Przejdź do zawartości

Strona:PL Dzieła Juliusza Słowackiego T1.djvu/061

Z Wikiźródeł, wolnej biblioteki
Ta strona została przepisana.

       155 Jeszcze głośniéj — i głośniéj — jam znowu słyszała...
Udam że ja go nie znam — żem nigdy nie znała.
Król go nie pozna...

DOWMUNT wchodzi z zapuszczoną przyłbicą w krzyżackiéj zbroi.

Potwarz okłamała zdradnie
Serce Aldony — teraz widzę ją — tak blada..
Czy dręczona sumnienia wyrzutami bladnie?
       160 Umiém rozróżnić bladość od bladości... Siada...
Nie odwróciła lica... Dawniéj szelest szaty,
Szelest kroków odgadła — poznała... a teraz
Nie odwróciła lica!
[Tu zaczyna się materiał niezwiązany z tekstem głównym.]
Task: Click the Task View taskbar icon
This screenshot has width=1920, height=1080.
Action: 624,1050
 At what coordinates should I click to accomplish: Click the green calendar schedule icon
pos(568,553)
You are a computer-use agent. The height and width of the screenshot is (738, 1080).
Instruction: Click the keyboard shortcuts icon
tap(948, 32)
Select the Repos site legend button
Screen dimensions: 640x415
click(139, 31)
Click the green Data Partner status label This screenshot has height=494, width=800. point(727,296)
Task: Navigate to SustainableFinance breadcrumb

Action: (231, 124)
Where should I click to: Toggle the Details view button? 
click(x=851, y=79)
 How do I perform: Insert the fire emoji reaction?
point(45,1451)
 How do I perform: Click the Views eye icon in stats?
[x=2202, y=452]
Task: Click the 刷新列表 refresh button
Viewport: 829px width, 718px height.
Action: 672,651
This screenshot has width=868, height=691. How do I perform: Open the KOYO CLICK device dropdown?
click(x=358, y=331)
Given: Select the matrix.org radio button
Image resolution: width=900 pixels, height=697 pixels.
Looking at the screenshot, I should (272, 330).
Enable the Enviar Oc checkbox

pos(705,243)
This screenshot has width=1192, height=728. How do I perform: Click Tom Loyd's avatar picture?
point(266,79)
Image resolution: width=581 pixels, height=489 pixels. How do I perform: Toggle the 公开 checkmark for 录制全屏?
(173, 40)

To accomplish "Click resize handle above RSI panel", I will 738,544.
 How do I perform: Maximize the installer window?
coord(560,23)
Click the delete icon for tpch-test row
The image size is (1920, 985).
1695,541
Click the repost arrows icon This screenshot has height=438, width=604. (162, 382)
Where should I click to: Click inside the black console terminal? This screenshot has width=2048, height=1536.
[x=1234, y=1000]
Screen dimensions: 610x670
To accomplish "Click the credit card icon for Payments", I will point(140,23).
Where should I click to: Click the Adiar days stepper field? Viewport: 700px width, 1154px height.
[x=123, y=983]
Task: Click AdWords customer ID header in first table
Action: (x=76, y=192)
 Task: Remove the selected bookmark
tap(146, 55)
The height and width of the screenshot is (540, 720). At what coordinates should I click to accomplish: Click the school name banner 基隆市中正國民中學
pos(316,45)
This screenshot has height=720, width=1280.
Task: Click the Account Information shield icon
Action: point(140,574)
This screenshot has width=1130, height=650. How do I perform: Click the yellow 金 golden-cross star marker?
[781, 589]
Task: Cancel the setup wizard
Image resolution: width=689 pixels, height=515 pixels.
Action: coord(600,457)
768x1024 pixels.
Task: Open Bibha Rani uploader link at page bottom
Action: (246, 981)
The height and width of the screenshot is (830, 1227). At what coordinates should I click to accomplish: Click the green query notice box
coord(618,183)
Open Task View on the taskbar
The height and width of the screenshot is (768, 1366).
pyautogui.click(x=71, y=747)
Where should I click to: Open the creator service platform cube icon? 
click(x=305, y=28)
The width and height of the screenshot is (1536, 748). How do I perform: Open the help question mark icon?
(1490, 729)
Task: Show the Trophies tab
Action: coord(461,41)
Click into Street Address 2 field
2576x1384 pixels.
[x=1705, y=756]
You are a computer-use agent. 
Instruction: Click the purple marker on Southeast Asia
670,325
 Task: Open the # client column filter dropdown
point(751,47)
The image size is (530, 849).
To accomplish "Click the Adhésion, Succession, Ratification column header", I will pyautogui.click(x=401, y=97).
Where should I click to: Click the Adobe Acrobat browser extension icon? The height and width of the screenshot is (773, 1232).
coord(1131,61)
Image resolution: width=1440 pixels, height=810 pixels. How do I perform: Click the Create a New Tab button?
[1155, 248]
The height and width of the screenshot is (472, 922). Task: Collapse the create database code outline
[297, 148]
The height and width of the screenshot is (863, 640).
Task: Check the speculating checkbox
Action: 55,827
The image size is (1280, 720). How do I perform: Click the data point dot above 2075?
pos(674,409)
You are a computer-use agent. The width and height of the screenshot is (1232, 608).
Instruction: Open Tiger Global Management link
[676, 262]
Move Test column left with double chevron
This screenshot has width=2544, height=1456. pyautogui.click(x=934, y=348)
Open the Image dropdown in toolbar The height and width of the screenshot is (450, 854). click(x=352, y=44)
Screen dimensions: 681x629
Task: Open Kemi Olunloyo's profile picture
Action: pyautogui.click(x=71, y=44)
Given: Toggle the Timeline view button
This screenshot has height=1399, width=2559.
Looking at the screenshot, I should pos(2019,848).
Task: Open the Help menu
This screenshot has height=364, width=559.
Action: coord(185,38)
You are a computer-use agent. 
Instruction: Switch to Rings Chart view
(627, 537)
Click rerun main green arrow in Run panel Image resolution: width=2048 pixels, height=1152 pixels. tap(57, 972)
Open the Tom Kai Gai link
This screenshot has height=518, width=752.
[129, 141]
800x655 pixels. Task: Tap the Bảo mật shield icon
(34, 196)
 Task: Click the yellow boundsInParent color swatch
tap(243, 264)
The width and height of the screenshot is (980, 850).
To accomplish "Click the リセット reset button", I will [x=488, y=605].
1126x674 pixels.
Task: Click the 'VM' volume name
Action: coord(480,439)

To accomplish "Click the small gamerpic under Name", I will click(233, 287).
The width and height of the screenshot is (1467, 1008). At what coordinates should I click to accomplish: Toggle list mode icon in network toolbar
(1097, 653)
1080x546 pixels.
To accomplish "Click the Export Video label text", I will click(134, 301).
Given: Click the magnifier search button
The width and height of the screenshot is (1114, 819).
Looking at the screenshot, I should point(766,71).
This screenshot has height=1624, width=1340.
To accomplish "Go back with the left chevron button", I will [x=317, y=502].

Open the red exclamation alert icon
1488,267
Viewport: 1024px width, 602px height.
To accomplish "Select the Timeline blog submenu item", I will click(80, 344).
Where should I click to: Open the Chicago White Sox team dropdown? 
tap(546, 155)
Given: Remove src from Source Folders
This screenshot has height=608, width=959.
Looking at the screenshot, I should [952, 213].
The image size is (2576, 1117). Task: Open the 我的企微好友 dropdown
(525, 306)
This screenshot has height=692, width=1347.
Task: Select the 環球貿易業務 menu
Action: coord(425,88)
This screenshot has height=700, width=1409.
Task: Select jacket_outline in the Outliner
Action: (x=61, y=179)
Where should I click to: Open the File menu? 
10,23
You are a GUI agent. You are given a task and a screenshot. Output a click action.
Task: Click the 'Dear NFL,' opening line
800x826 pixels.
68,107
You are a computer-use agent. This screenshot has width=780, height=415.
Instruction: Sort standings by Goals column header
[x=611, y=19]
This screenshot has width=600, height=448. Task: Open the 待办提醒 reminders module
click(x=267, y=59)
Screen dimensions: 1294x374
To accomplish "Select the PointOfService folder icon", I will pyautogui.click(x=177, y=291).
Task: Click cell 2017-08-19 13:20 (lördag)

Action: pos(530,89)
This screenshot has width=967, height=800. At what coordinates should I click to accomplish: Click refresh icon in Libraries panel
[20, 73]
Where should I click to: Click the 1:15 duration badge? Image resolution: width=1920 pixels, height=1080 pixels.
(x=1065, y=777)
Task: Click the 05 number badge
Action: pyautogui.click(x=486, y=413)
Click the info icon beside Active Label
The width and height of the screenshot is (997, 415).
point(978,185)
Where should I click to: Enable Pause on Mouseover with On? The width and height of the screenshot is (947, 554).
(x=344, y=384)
Idąc w te komnaty,
Będąc na progu, z progu wracałem się nieraz.
       165 Tak mi okropnie! ona mnie nie pozna? może
Nie zechce poznać... Pani!... Zadrżała.

ALDONA.

Rycerzu
Ktokolwiek jesteś? w północ błądząc po tym dworze,
Módl się — oto różaniec widzę przy puklerzu,
Módl się i — wyjdź...

DOWMUNT.

Wyjdź?... Widać że Litwy królowa,
       170 Przywykła roskazywać, na jéj zawołanie
Przybiegnie zbrojna, liczna, warta pałacowa.
Wyjdę z wrót gmachu — tylko po mnie tu zostanie
Krew...

ALDONA, cicho.

Moja...

DOWMUNT.

Niewiém! niewiém — lecz tu krew zostanie.
Wiész kto ja jestem? czyli twe serce przeczuwa?..

ALDONA, jak echo tym samym głosem.

Czy twe serce przeczuwa?...

DOWMUNT.

       175 Powtarza pytanie!
Odpowiédz!...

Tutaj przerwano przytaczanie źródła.